Inoltre, le onde a breve lunghezza emesse dagli elementi a infrarossi penetrano profondamente nel vetro. Questo significa che sia il nucleo che la superficie del vetro raggiungono contemporaneamente la temperatura desiderata. Così non c’è più il problema legato all’“effetto superficiale”, in cui l’esterno sembra a posto, mentre l’interno è ancora sotto tensione.
I componenti necessari per il riscaldamento
Non basta semplicemente mettere una lampada in una scatola e considerarlo un sistema funzionante. È necessario un sistema preciso: gli elementi a infrarossi vengono abbinati a un pirometro ad alta risoluzione e a un regolatore PID in grado di agire rapidamente.
Ma c’è un problema: la densità di potenza. Per raggiungere queste temperature in tempi brevi, è necessaria molta energia. Il problema è che tutta quell’energia può trasformare il forno in una sorta di sauna, compromettendo così la precisione dei risultati.
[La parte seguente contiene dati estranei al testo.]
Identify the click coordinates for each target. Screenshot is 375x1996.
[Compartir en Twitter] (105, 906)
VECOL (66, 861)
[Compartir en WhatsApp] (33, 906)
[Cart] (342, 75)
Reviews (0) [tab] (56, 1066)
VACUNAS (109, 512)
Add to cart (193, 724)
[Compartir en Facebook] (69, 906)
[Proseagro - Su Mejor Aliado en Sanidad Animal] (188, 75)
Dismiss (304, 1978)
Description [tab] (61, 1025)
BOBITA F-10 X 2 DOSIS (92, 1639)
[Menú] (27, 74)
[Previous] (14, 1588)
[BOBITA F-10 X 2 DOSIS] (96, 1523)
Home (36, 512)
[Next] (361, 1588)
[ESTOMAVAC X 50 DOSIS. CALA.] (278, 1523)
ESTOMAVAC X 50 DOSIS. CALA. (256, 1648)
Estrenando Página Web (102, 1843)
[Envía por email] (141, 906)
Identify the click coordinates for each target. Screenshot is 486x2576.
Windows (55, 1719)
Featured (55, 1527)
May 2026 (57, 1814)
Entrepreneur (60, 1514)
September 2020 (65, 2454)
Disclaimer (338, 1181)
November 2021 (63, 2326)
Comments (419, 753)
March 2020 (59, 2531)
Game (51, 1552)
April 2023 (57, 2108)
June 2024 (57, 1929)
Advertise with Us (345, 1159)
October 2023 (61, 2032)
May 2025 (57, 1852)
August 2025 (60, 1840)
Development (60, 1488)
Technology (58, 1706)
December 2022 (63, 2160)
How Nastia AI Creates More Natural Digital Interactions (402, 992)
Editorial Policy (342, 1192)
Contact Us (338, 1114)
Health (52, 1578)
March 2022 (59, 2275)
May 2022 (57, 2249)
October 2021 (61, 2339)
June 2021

È quindi fondamentale utilizzare isolanti e ventilatori adeguati, altrimenti il calore ambientale potrebbe rovinare tutto.
Niente più fratture
Il vantaggio principale dell’uso del riscaldamento a infrarossi è l’assenza di ritardi nella reazione termica. Il riscaldamento resistivo richiede molto tempo per produrre effetti visibili, mentre il riscaldamento a infrarossi è quasi istantaneo.
Questo permette di ridurre gradualmente la temperatura in modo controllato. Quando il vetro torna alla temperatura ambiente, tutte le sollecitazioni interne sono scomparse. In questo modo si ottiene un recipiente di vetro in grado di resistere a pressioni negative e shock termici, senza rompersi. È semplicemente… solido.